What this course won't teach
For instance:

You may don't know how Cross-Entropy Loss works and what will happen if you replace it with MSELoss. You will be able to open docs on both and figure that out in minutes.
Python

You're expected to know it well already, at least all it's application that can be squeezed into 400 pages book.

Frameworks like TensorFlow / PyTorch / Keras

The course is mainly focused on fundamental Machine Learning concepts and math beyond. Students apply those concepts and get some real results, like image recognition. This creates the foundation upon which the solid understanding of all these fancy frameworks can be built upon.
What I learned
To be a bit more formal here is it:
What of all that was really cool:
Closed-form solutions
Are not always the best.

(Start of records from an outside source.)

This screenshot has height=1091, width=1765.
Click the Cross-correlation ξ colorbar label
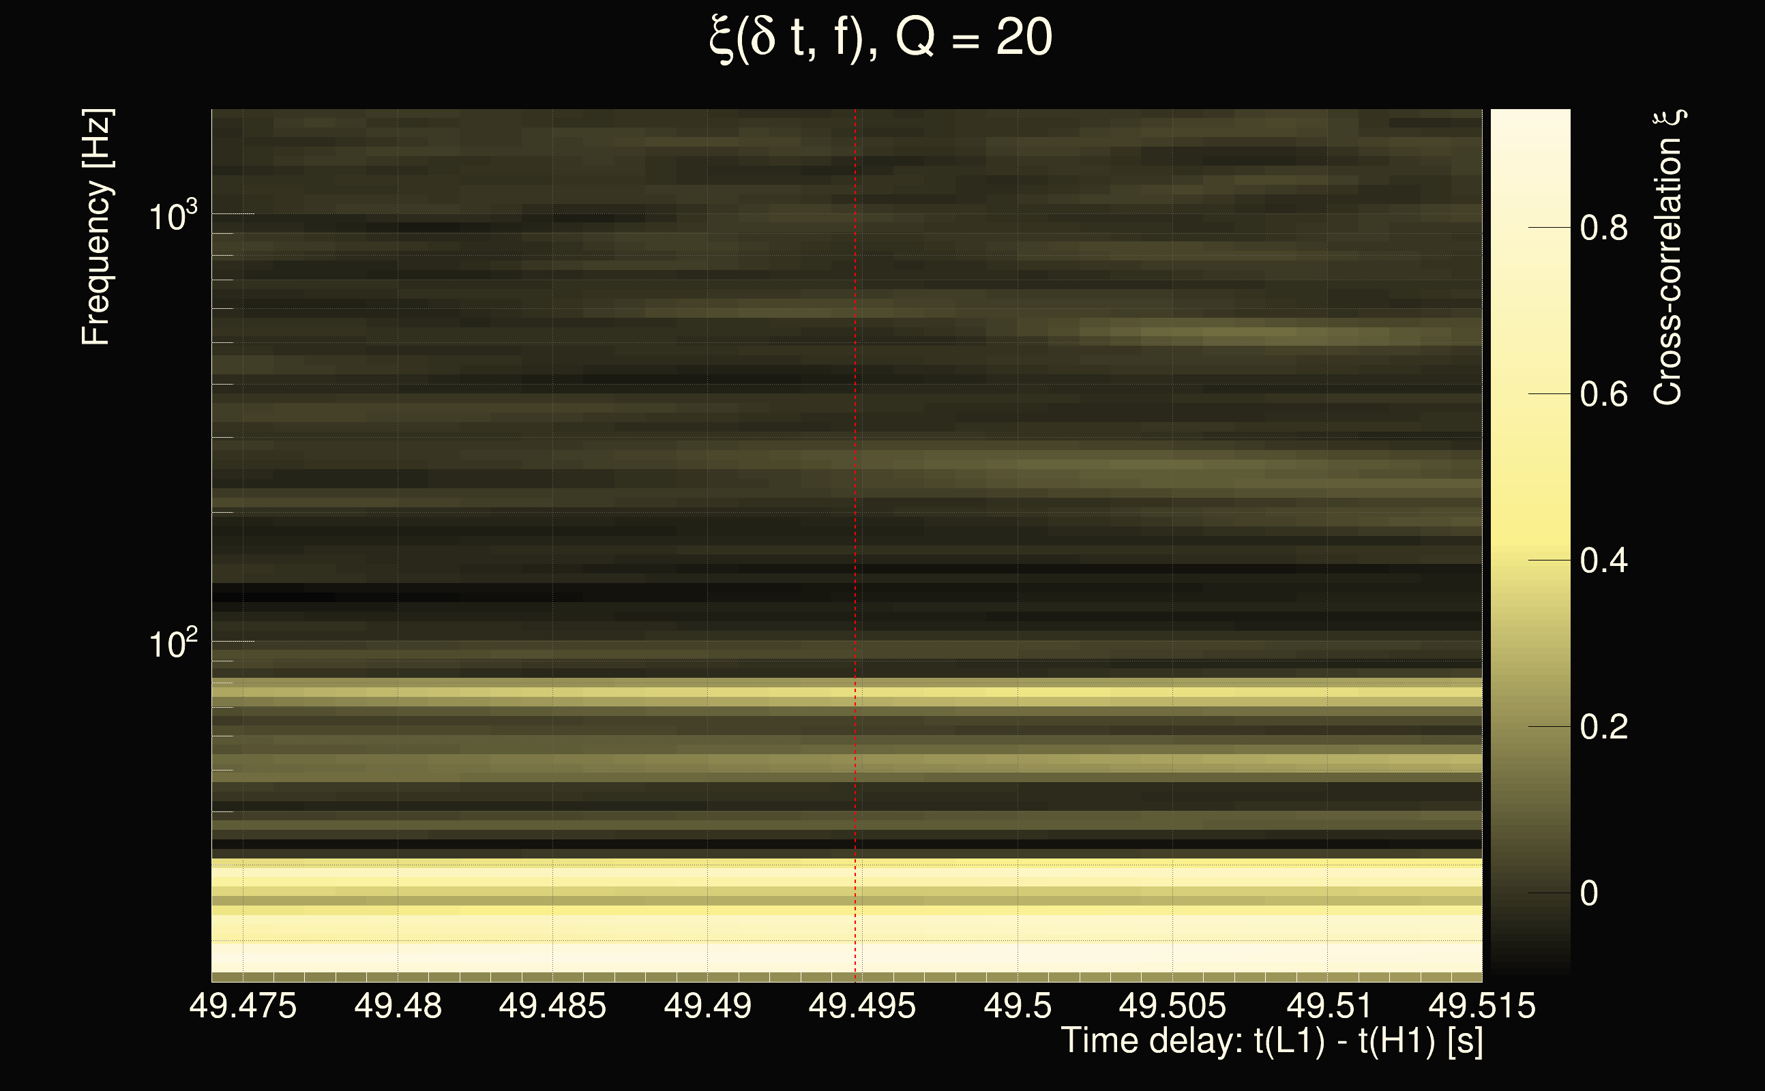pos(1669,257)
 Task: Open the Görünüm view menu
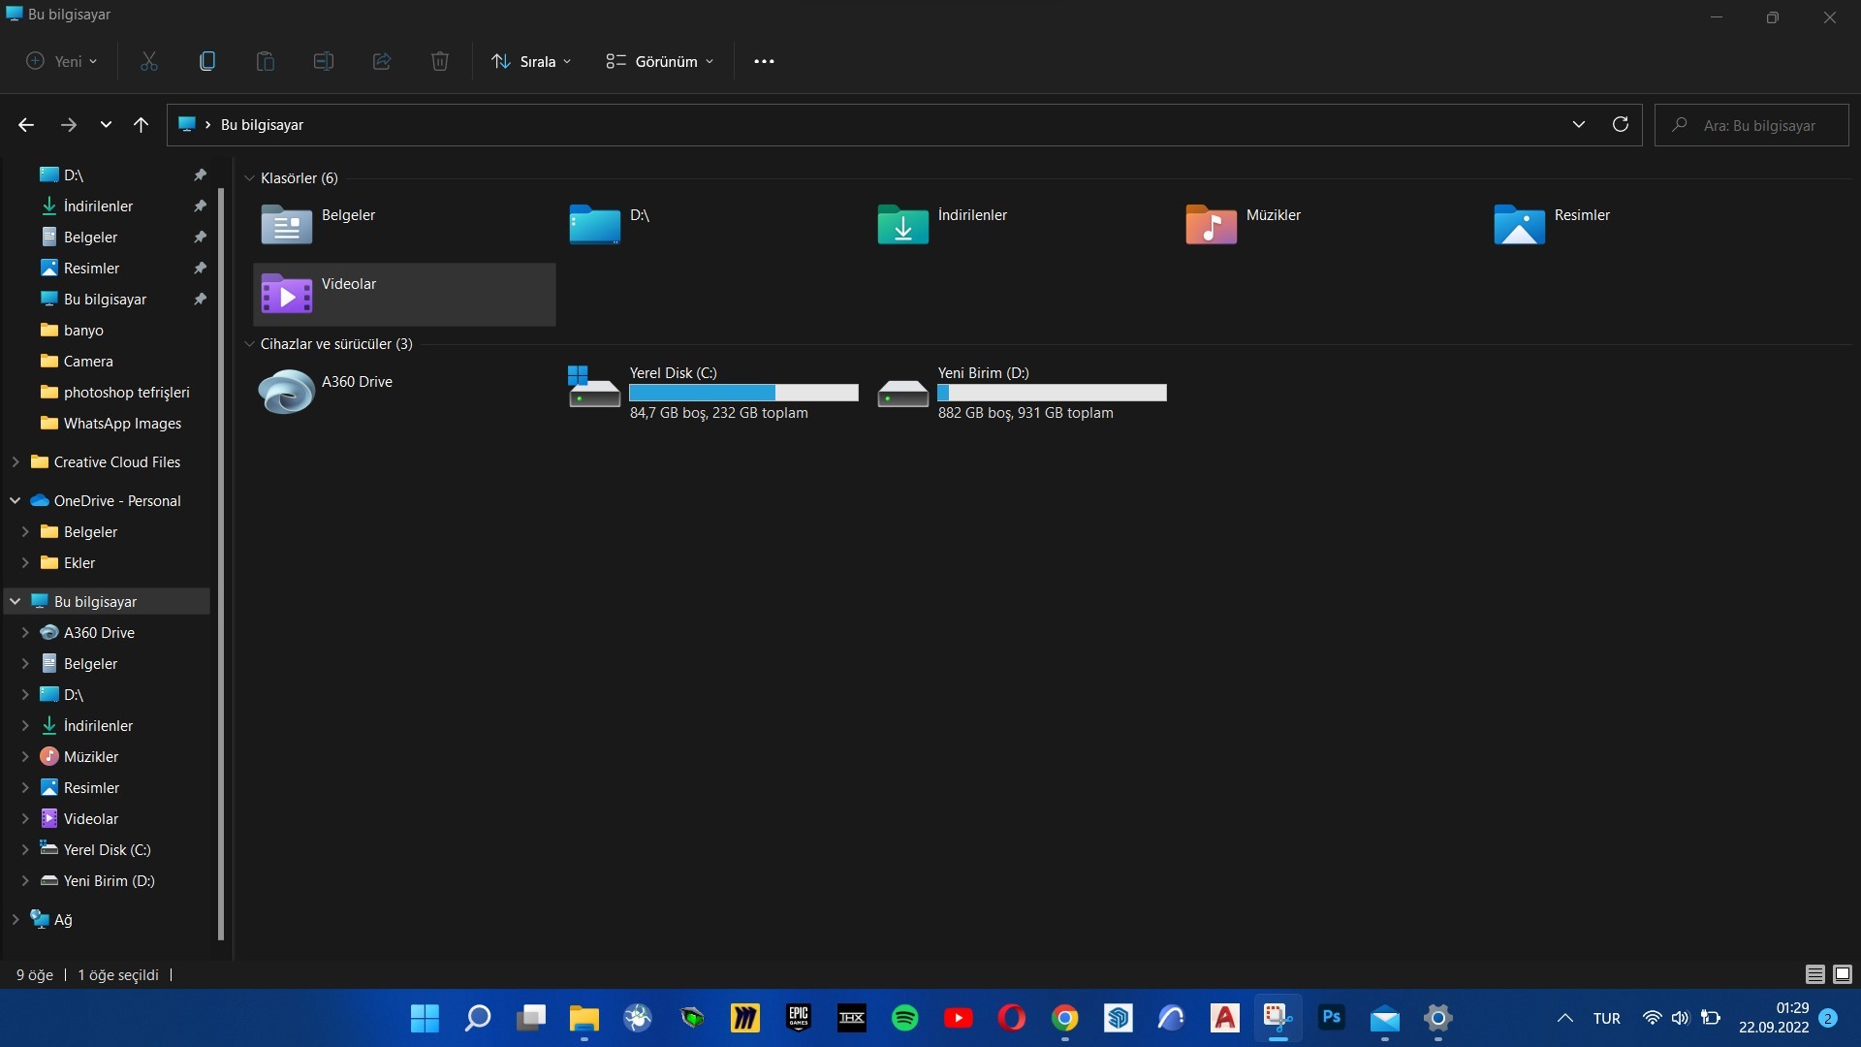(660, 61)
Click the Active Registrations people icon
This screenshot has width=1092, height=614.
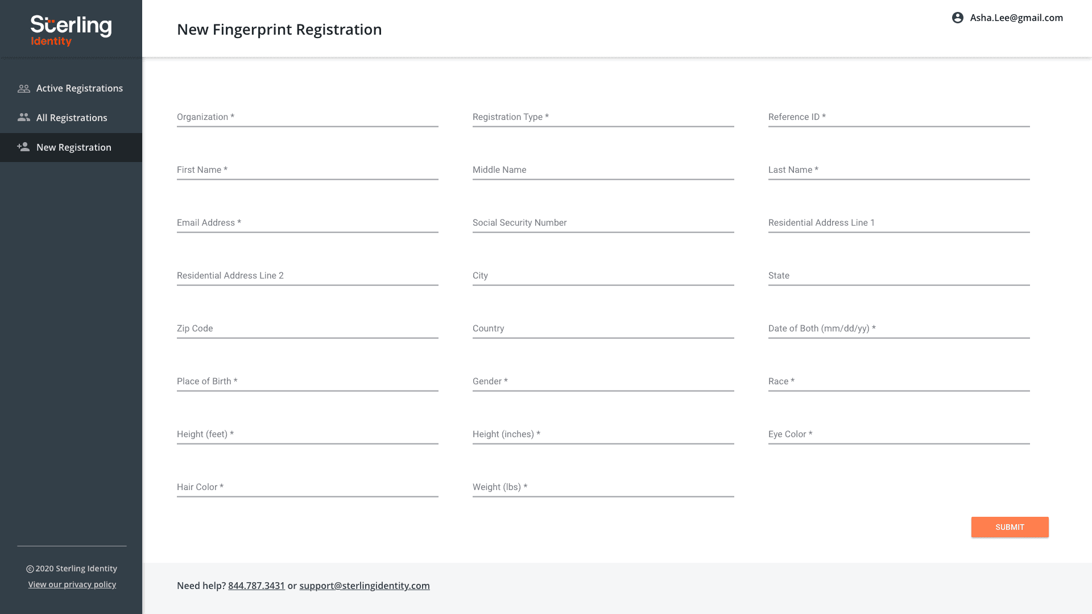[23, 89]
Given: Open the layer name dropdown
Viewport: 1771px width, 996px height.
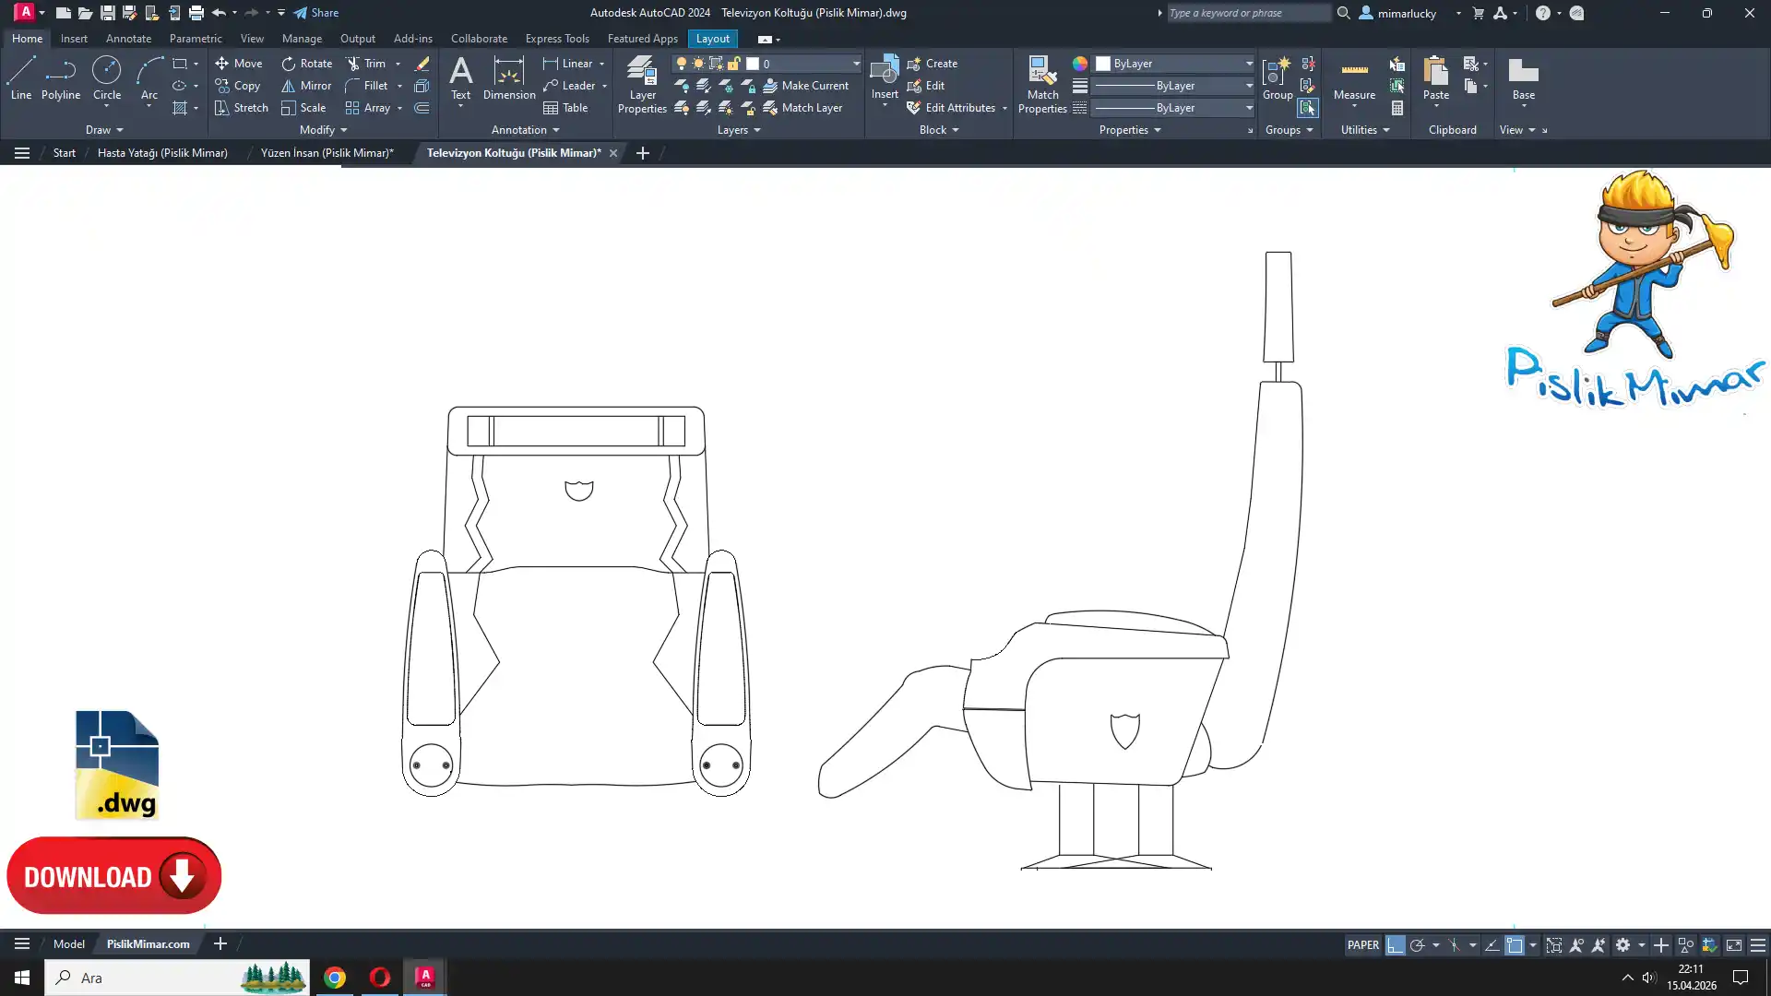Looking at the screenshot, I should coord(856,64).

For instance, inverse matrix computation in linear regression is way harder than stochastic gradient descend
Natural Language Processing
One doesn't need to understand the language to interpret it. Ups. May algorithms use statistical methods and do their job well.
A cost function is a King
  1. define it
  2. optimize it
  3. "you're golden" ⓒ prof. P. Rigllet
Keep Python cost model in mind
Otherwise don't get surprised if model learning takes longer than Big Freeze
Cache functions
Otherwise - see the card about cost model. Such as @lru_cache
Understand the math
Or tomorrow, you may look at your code and shout "OMG! I should rewrite it completely. But before, I should understand the math."
Conclusion
This was one of the most challenging courses. At the same time, the level of simplicity that instructors explain complex concepts with – is fascinating. It was one of the most efficient investments of my time and money.